Pesos-pesados

Notícias Magazine

Não sei se a vida não fará de propósito. Tem por costume en­viar-nos pesos-pesados que pensamos não conseguir aguentar. Os músculos fraquejam, pouco habituados a um esforço assim intenso, que parece não aca­bar nunca. Às vezes parece que a vida pensa que é um instrutor de fitness, um personal trainer que nos quer levar ao limite para nos ver ultrapassá-lo.

Será esse o seu objectivo maior – fazer-nos ultrapassar os limites da nossa força para ressurgirmos cada vez mais fortes e fortalecidos? E quem lhe disse que todos nós queremos ter músculos salientes e bem definidos? Se calhar, alguns prefeririam não ter de suportar tanto peso que nos é colocado, mesmo sob pena de não desenvolvermos uma musculatura tão apurada.

Mas a vida é um instrutor rigoroso e impiedoso, que nos vai buscar à cama pela orelha e nos arrasta até ao ginásio para mais um dia de treinos. O que vale é que a maior parte das vezes já prevemos o que o dia nos reserva, em termos de esforço. Mais flexão, menos flexão, levanta-se um peso aqui e acoli, sua-se um pouco e daqui a nada já são horas de terminar, arrumar as coisas e ir descansar.

No entanto, tal qual aquele professor torcido que tivemos na escola, um dia chegamos ao ginásio a esfregar os olhos, ainda tontos de sono, e já a vida se encontra sentada, de perna cruzada, com uma cadeira vazia à sua frente. “Vamos fazer um teste surpresa”, diz. “Mas eu não estou preparada”, digo, en­quanto me sento devagarinho, como quem tenta perceber se aquela cadeira é mesmo para si. A vida encolhe os ombros. Às vezes, faz um sorriso pelo canto da boca, meio condescendente, meio trocista. “Na vida, temos de estar sempre preparados para o que der e vier”, responde, com ares de velho sábio. O que me deixa ainda mais atravessada. “Bolas”, penso, “mas não poderia ter dado uma pista do que aí vinha? Com certeza, isto deve ter andado a ser preparado há algum tempo, a aferir pela solenidade da coisa”. Nada feito. Assim são as regras do jogo que a vida me vai explicando. Diz-me que muito do que traz de bom e de mau vem de supetão. Sem aviso prévio. E nestes momentos de teste não temos outra opção senão aplicarmos o que temos vindo a aprender para ultrapassarmos as dificuldades que a vida nos coloca.

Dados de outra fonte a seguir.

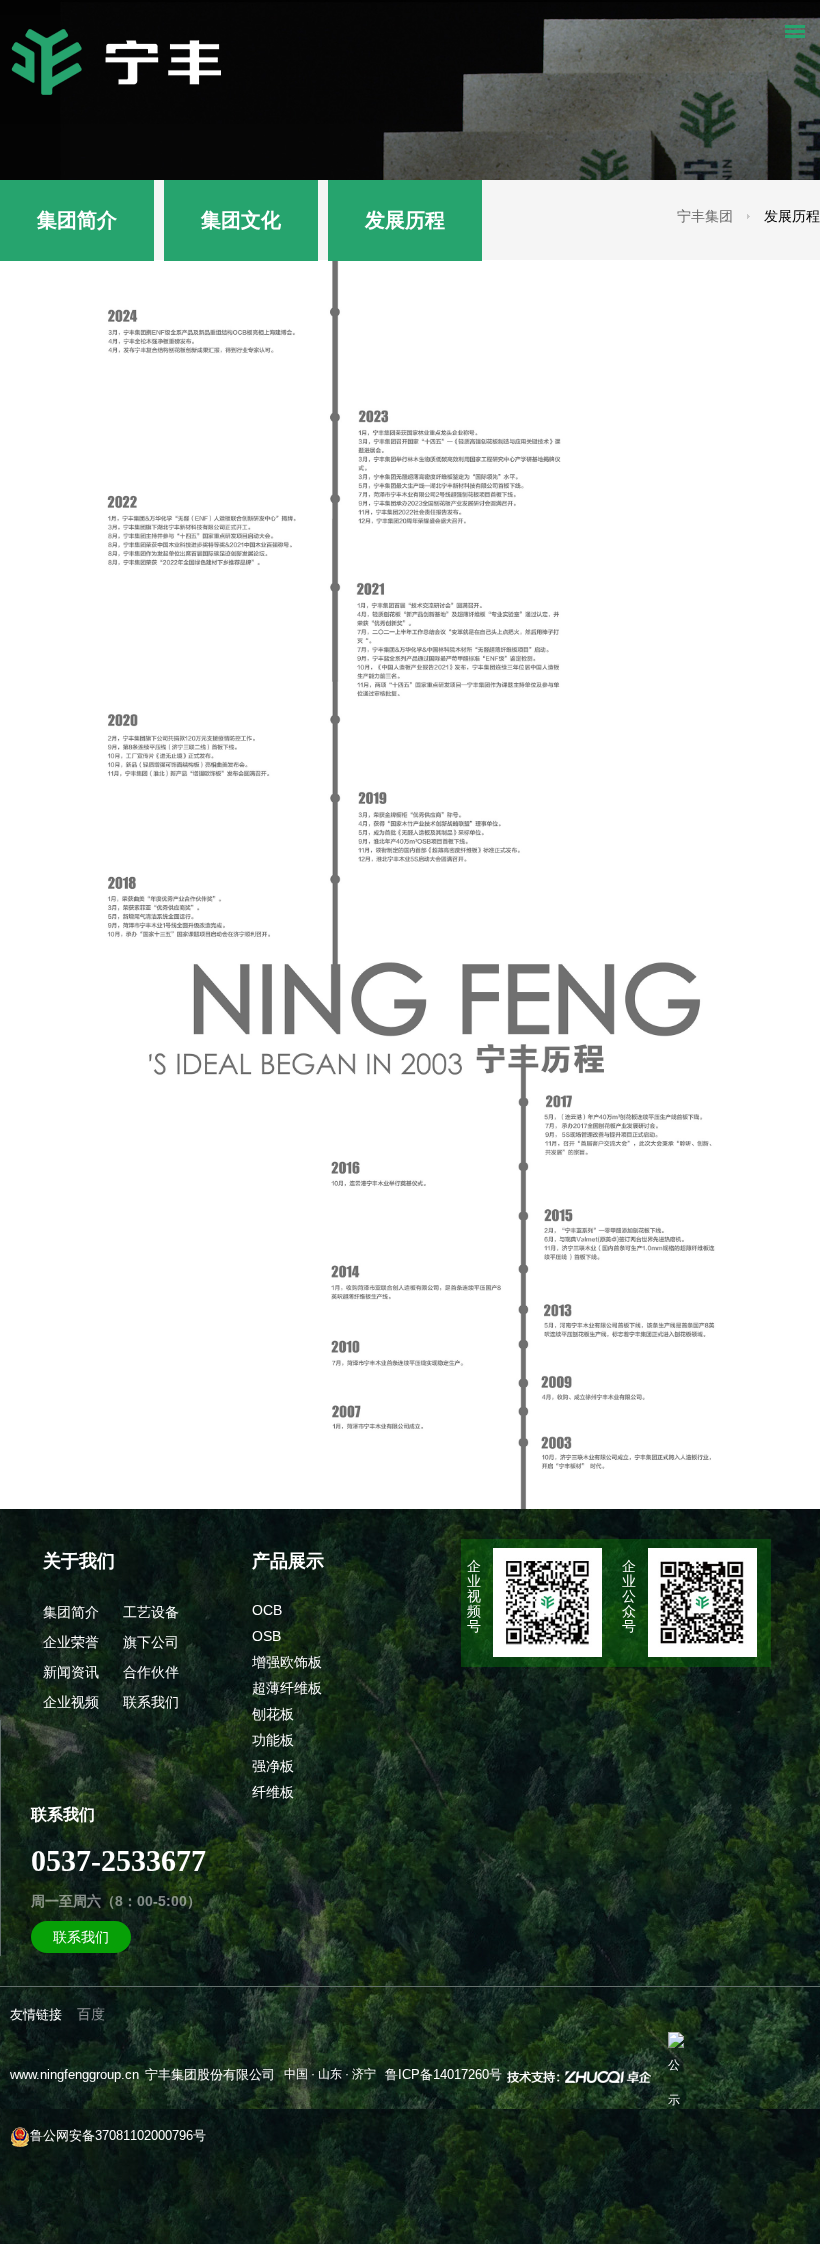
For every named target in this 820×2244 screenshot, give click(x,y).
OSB (266, 1636)
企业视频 (71, 1702)
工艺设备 (151, 1612)
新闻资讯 (71, 1672)
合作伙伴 (151, 1672)
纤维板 (273, 1792)
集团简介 (77, 220)
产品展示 (288, 1561)
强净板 (273, 1766)
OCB (267, 1610)
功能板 (273, 1740)
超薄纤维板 (287, 1688)
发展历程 (405, 220)
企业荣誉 (71, 1642)
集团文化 (241, 220)
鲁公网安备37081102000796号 (118, 2135)
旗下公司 (151, 1642)
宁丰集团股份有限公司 (210, 2074)
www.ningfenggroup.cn (74, 2074)
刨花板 (273, 1714)
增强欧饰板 (287, 1662)
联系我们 (151, 1702)
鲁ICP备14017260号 (443, 2074)
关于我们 (79, 1561)
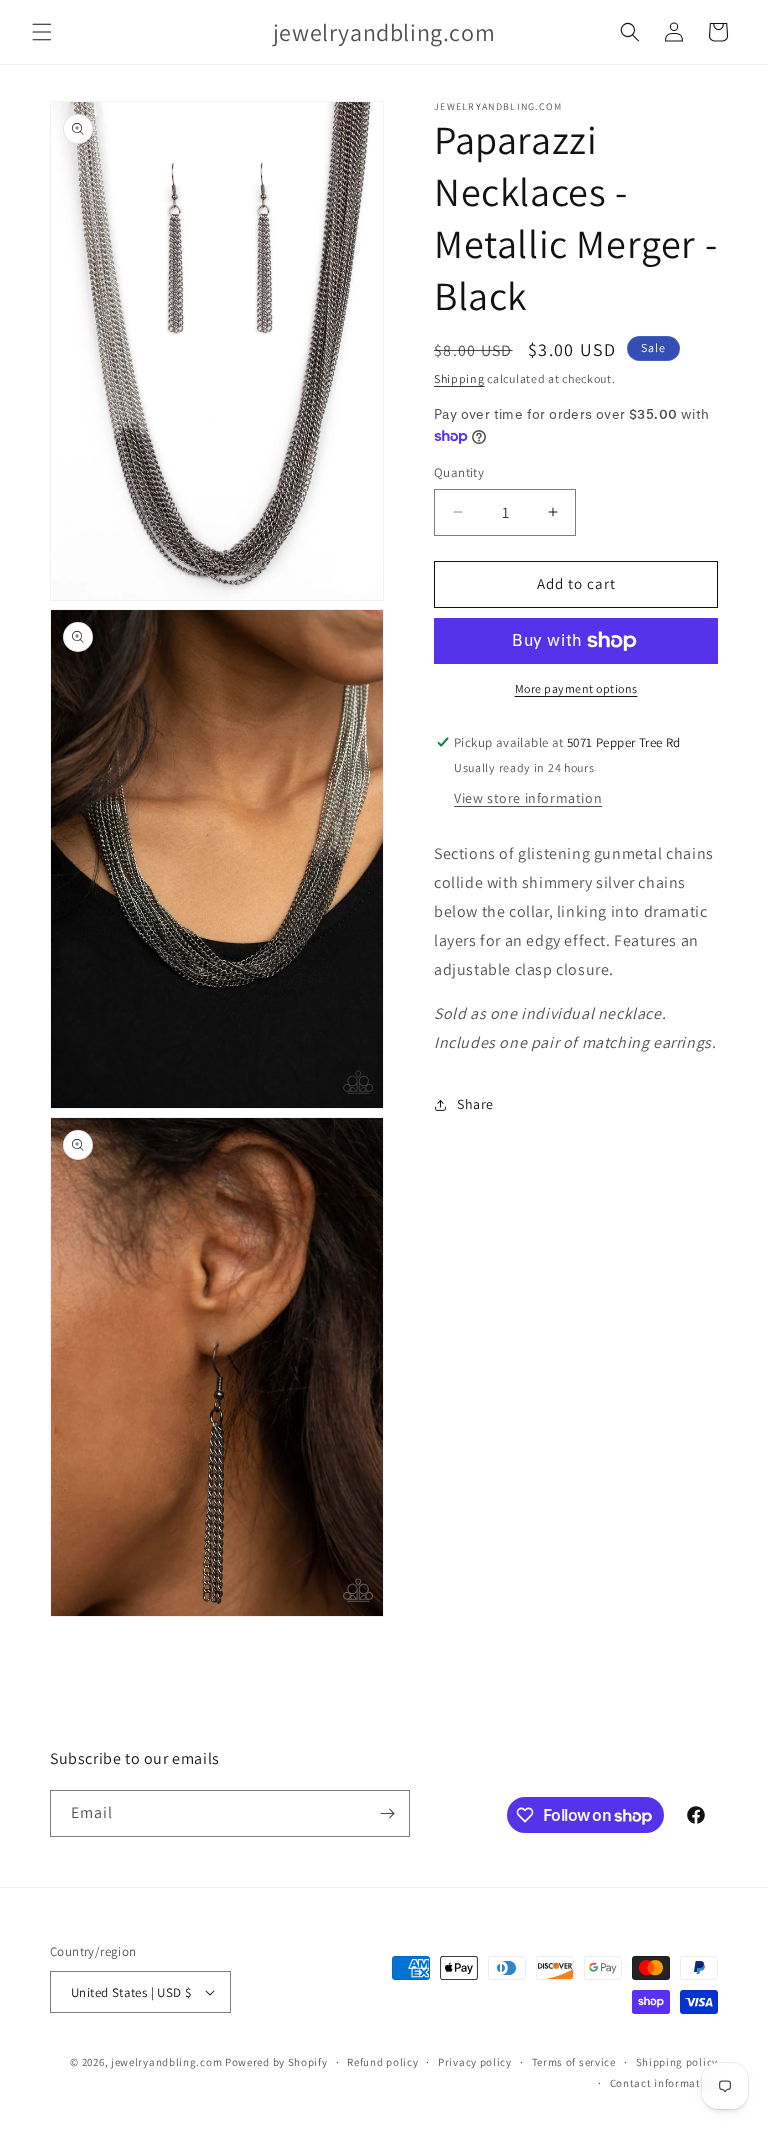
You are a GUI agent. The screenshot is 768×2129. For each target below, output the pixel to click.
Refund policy (382, 2062)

Muito bem. Ou muito mal. Primeiro, muito mal. Não percebo nada do que se passa, do que me é pedido. Fico confusa e agitada. Não gosto disto. Não gos­to de não ter controlo e de navegar às cegas. Mas a que conhecimentos anterio­res se refere a vida, se o que nos pede é que enfrentemos dificuldades com as quais ainda não nos deparámos?

Depois, passado o choque inicial, começo a lembrar-me das ou­tras vezes, dos testes anteriores. Percebo que depois da negação de que aquilo esteja a acontecer, instala-se o modo sobrevivência, que faz de nós MacGyvers, peritos em encontrar a solução para um problema que nos parecia irresolúvel com aquilo que tenhamos mais à mão. Uma espécie de improvisação. E de im­provisação já entendo um pouco. Como na música, a improvisação é a utiliza­ção de elementos aprendidos anteriormente para a criação de um elemento no­vo, adaptando-o à estrutura presente e ao contexto em que se insere. A música, uma e outra vez, a salvar-me nas horas mais difíceis. Não é à toa que sempre que vou ao ginásio a levo comigo. Faz-me parecer que o esforço não foi tão grande e alivia-me as dores, depois.

Um dos truques para sobrevivermos a momentos difíceis é encontrarmos al­go que ajude a amenizar as dores de crescimento e as armadilhas que nos são coloca­das no caminho. E aproveitar bem os espaços de descanso, enquanto a vida está bem–disposta e nos podemos divertir como se não fôssemos morrer um dia.